>> START DATA RECORDS
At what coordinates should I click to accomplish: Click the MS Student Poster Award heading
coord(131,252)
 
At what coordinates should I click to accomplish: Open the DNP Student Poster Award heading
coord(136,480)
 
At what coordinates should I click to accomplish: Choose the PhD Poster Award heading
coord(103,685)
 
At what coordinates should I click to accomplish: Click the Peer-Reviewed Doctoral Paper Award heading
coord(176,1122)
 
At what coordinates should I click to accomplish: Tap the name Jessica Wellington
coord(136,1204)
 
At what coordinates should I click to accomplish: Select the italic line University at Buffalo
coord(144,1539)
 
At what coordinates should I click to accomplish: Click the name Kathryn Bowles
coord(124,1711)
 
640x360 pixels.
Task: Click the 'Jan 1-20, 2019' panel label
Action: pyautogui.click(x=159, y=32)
>> END DATA RECORDS
>> START DATA RECORDS
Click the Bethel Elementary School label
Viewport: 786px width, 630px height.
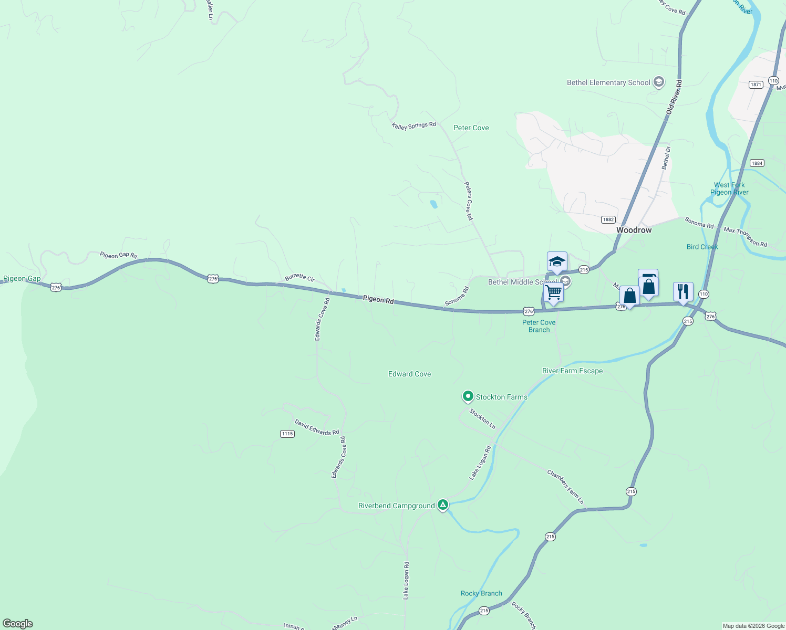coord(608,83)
>> END DATA RECORDS
WHAT THE EXERCISE ASKS:
Could you reproduce the listing from the line with "At what coordinates should I click to accomplish: Tap" up to and including the line with "Action: pyautogui.click(x=159, y=32)", swapping "italic line" for "italic text" and leaving everything else as it is?

RESULT FOR THIS EXERCISE:
At what coordinates should I click to accomplish: Tap the name Jessica Wellington
coord(136,1204)
 
At what coordinates should I click to accomplish: Select the italic text University at Buffalo
coord(144,1539)
 
At what coordinates should I click to accomplish: Click the name Kathryn Bowles
coord(124,1711)
 
640x360 pixels.
Task: Click the 'Jan 1-20, 2019' panel label
Action: pyautogui.click(x=159, y=32)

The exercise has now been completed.